Este último punto requiere una clarificación. Decir que la enfermedad alude a los
fundamentos morales del orden social significa que la presencia del enfermo reactiva
la reflexión sobre los valores y creencias en los que se basa el adecuado
funcionamiento social. Ante la enfermedad se desencadenan actitudes de solidaridad y
altruismo; se olvidan enfrentamientos personales, se vuelve a profesor, a través de
plegarias, las creencias transcendentes compartidas por la comunidad; se hace n
promesas que afectan a cambios de actitud y conductuales en aquellas personas
vinculadas con el enfermo, y hasta se busca el padrinazgo celestial distribuyendo las
patologías entre los santos. En el fondo de esta reactivación de los fundamentos
morales del sistema subyace la idea de que la vuelta al cumplimiento estricto de las
obligaciones de cada uno incidirá en la curación del enfermo. Pero ello es así porque,
de alguna manera, se piensa también que la causa de la enfermedad está en el
deterioro de los valores y de las relaciones sociales. En la medida en que las reacciones
que acabamos de describir se constatan también en nuestro mundo occidental, y
coexisten con la llamada medicina científica, se puede comprender el carácter genérico
de la dimensión simbólica de la enfermedad. El pájaroIkono del mito togo nos sigue
golpeando con sus alas.
El modelo propuesto nos sugiere más bien que la enfermedad se presenta como un
continuum complejo, tridimensional, y que las formas terapéuticas se pueden orientar
desde estas tres dimensiones, diferenciándolas drásticamente o incluso conjugándolas.

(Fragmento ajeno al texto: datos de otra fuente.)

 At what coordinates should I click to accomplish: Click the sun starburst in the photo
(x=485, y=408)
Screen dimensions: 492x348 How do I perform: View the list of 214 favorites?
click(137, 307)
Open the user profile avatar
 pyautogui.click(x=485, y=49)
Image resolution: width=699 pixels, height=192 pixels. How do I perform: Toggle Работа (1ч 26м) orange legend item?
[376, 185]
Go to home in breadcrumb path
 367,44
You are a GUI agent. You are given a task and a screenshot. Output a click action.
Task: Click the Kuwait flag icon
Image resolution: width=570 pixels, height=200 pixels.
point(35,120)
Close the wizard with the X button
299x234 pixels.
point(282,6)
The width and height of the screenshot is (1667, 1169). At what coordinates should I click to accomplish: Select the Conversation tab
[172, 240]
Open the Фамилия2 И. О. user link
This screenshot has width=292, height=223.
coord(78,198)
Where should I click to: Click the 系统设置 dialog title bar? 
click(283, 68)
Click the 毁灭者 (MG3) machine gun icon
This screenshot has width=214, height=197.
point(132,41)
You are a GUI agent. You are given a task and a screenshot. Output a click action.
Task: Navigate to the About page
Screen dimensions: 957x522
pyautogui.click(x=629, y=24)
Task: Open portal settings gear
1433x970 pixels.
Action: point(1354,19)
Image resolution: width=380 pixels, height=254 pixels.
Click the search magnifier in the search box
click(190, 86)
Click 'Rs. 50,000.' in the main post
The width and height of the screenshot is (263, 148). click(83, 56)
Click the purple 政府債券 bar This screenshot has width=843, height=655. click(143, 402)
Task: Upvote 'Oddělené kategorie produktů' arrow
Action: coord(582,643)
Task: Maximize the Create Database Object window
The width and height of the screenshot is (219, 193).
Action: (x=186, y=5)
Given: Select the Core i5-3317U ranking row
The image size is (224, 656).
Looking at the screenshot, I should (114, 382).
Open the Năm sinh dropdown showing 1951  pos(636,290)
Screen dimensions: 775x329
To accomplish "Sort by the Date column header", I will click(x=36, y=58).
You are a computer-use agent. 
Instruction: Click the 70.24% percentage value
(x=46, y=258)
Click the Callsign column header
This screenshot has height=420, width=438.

Más que de antagonismo hay que hablar de complementariedad. El médico, por regla
general, la aborda desde los indicadores patológicos; algunos curanderos o
especialistas populares que pertenecen al mismo grupo del accidente y que comparten
con él el significado social de los síntomas actúan preferentemente desde el segundo
nivel, el de los signos; otros personajes, como los ensalmadores, la atacan con
oraciones, y sin manipulaciones de otra naturaleza, desde su dimensión simbólica.
El grupo social que rodea de forma más inmediata al enfermo es un tamiz que filtra el
diagnóstico médico, lo traduce a signos socialmente reconocidos t actúa, con
frecuencia, por propia iniciativa en el tratamiento de la enfermedad. El llamado
médico de familia, en la medida en que pueda implantarse eficazmente, podría jugar
un papel importante en este segundo nivel de terapia, aunque nunca podrá sustituir al
grupo social como agente activo ante la enfermedad.